# [What this task involves]
Reproduce exactly the lines below from the one containing "Given: Click the BEST VALUE badge" through the one containing "Viewport: 1456px width, 819px height.", including both, and nothing else.

# [Input material]
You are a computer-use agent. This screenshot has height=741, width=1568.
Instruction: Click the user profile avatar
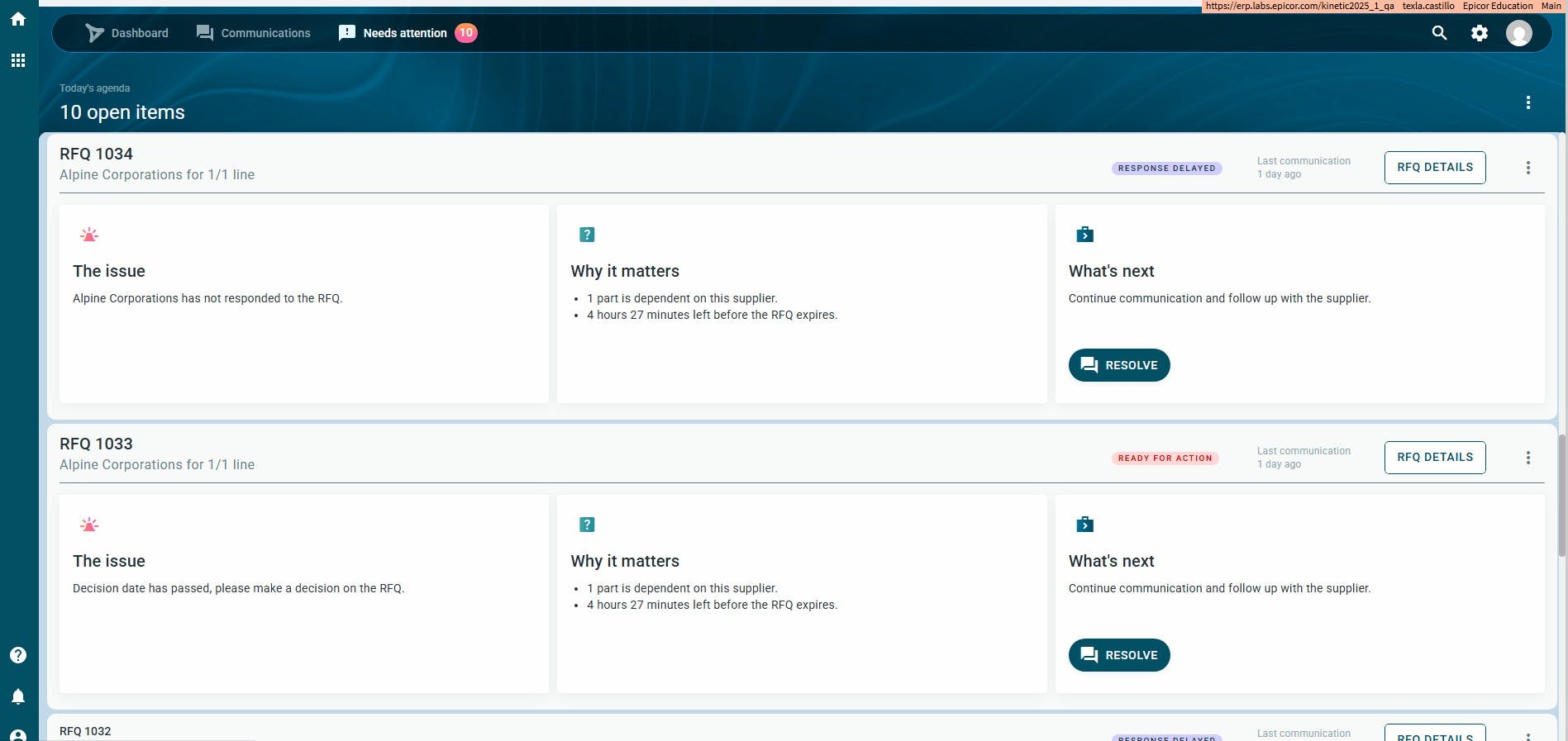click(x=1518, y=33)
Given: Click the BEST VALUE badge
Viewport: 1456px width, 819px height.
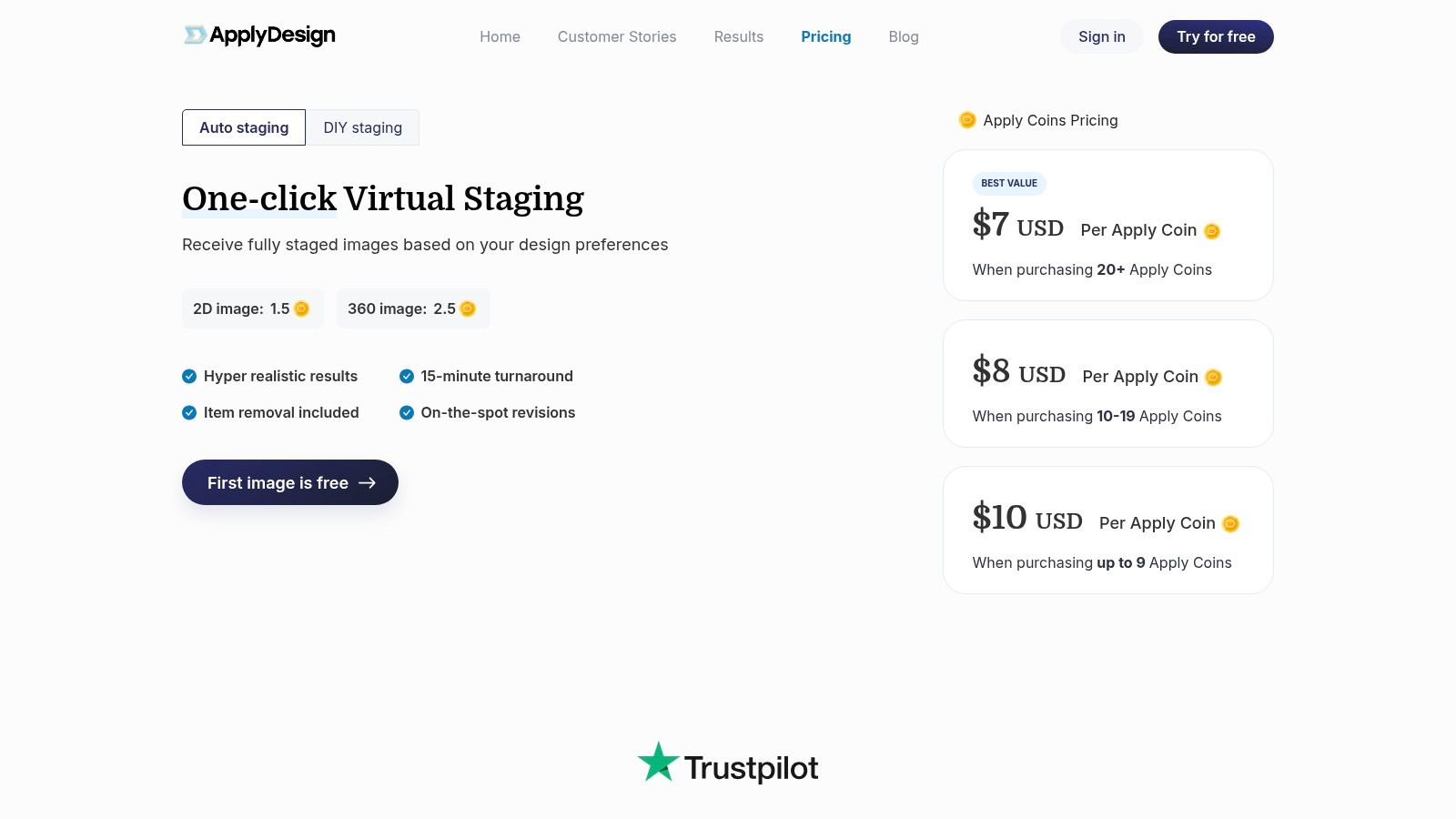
...
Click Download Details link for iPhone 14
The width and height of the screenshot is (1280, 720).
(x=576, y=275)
...
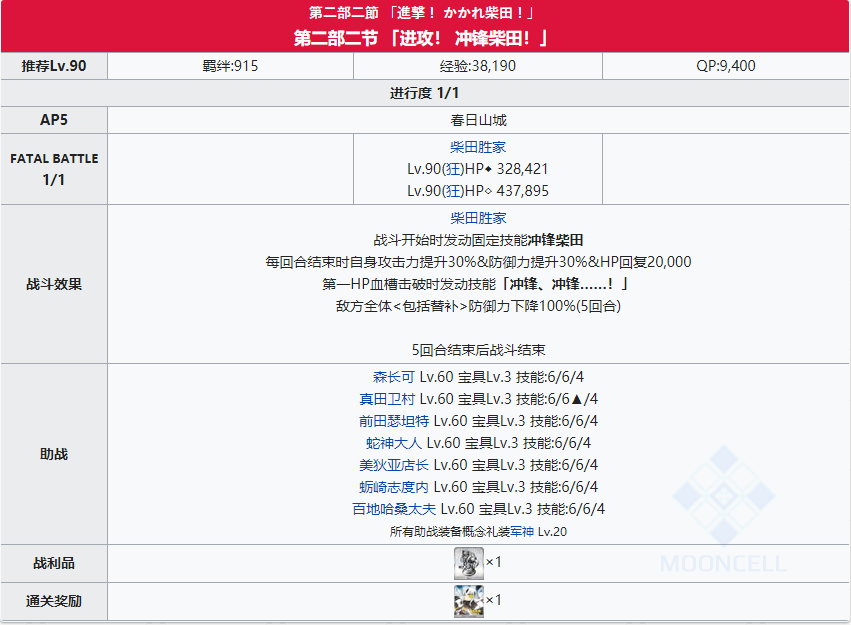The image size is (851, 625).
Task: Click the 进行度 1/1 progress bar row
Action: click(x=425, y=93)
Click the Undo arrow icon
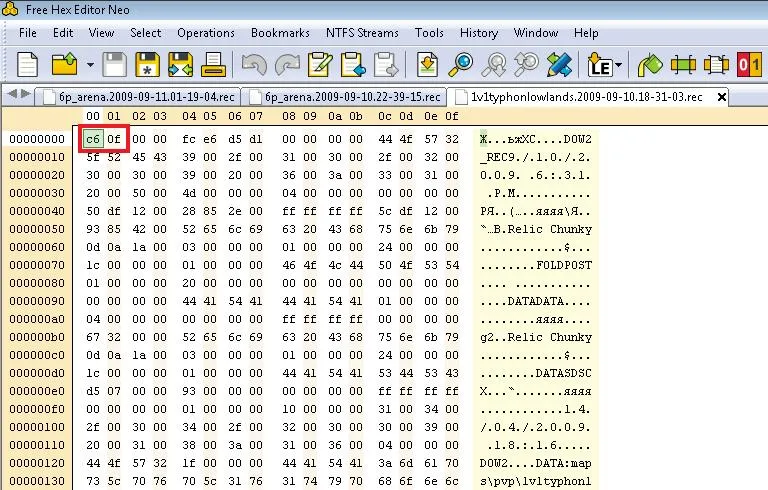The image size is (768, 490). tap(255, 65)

# [Task solution]
Given: Click the BEST VALUE badge
Viewport: 1456px width, 819px height.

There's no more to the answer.